The phrases “free enterprise” and “free market” remain within quotation marks throughout Trucking Country, and for good reason. Hamilton often labels it “ironic” that agribusiness companies sought and received massive government subsidies while condemning state regulation as a violation of the private enterprise system. But this is how capitalism works, for everyone from independent truckers who demanded both protection and freedom from the federal government, to corporate lobbies that pushed for regulation when it suited their material interests and deregulation when it did not. “Free enterprise,” in short, is a political fiction wielded as a form of power in the struggles to shape the mixed public-private economy of modern America.
As the history of the New Deal economy reveals, regulation is not an inherently progressive mechanism of government intervention set in ideological opposition to an inherently conservative free-market platform. Regulation is a policy tool that can be deployed for a wide range of purposes–to buttress or attack monopoly capitalism, to distribute resources to certain interest groups over others, to place the state in the service of corporate profits or to redistribute those profits to workers and consumers.
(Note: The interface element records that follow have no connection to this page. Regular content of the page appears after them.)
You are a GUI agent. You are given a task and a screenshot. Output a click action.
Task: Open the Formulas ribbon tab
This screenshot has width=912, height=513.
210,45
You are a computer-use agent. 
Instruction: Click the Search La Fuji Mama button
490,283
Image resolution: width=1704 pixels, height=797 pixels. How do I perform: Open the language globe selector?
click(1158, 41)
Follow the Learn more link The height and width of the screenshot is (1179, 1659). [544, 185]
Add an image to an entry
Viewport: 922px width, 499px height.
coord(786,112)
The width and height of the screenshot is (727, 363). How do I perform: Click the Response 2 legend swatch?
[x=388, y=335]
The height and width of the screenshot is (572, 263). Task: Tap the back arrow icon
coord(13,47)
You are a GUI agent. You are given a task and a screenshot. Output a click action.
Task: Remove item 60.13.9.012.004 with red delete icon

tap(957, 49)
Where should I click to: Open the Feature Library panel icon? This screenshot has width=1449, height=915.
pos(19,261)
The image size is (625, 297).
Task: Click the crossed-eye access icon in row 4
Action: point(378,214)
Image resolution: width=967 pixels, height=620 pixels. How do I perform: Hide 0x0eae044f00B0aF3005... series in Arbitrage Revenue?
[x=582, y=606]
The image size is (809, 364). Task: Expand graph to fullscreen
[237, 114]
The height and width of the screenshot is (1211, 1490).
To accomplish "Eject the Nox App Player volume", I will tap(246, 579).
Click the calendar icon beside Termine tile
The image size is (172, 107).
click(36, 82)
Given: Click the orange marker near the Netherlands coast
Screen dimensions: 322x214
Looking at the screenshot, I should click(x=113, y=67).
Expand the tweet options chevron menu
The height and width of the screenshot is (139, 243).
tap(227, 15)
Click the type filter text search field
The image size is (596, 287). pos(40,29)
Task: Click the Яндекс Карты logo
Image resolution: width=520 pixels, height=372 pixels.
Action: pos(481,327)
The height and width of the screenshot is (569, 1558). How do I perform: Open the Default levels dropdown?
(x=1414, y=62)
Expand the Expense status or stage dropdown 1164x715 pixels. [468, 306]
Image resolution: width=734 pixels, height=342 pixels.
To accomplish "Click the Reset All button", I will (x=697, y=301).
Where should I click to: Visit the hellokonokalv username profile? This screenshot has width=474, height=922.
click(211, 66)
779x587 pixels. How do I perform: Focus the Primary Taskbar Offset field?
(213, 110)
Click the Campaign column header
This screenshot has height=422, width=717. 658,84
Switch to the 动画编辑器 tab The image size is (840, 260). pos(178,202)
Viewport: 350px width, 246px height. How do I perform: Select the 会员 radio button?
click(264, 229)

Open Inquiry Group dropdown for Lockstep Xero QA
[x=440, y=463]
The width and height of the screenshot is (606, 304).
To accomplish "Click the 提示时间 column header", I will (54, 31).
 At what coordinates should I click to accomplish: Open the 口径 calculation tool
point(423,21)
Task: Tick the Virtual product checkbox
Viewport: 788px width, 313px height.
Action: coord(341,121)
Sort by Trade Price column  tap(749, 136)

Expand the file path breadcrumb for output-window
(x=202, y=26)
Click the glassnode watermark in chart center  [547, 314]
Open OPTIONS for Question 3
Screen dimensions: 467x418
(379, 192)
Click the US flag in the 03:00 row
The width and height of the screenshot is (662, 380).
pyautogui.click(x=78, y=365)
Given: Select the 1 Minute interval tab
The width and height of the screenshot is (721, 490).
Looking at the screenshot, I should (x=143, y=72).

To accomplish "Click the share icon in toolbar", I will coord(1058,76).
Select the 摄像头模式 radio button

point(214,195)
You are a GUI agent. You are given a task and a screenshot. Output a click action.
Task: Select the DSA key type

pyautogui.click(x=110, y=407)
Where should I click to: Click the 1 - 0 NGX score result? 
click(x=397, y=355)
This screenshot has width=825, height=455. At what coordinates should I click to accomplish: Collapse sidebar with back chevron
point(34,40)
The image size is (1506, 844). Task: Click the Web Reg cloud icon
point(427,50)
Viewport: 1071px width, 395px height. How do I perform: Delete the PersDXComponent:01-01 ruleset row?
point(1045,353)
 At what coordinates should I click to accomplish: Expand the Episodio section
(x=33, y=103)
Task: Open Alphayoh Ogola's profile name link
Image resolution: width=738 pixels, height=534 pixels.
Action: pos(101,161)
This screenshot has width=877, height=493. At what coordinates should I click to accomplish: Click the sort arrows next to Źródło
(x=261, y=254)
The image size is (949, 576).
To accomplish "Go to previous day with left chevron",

Neo-New Dealers would do well to remember that corporate interest groups have displayed a persistent ability to “capture” the policymaking process in regulatory agencies initially established to curb their power, especially when bureaucrats make their peace with cartels and monopolies in the name of market efficiency. Likewise, liberal politicians and policymakers generally have sided with corporations over organized labor when forced to choose the side of the “consumer.” For their part, conservatives consistently have harnessed state power for the benefit of their corporate allies while fighting against regulatory protections for workers and consumers–the critical path not taken by New Deal liberalism during the showdowns over farm subsidies and food prices during the 1940s.
Given this history, progressives who believe that the answer to three decades of capitalist excess since the “Reagan Revolution” is simply more “regulation” should first come to terms with the ways in which the compromises built into the New Deal state established the pro-corporate and pro-consumer priorities that paved the way to the contemporary Wal-Mart economy of low wages and low prices.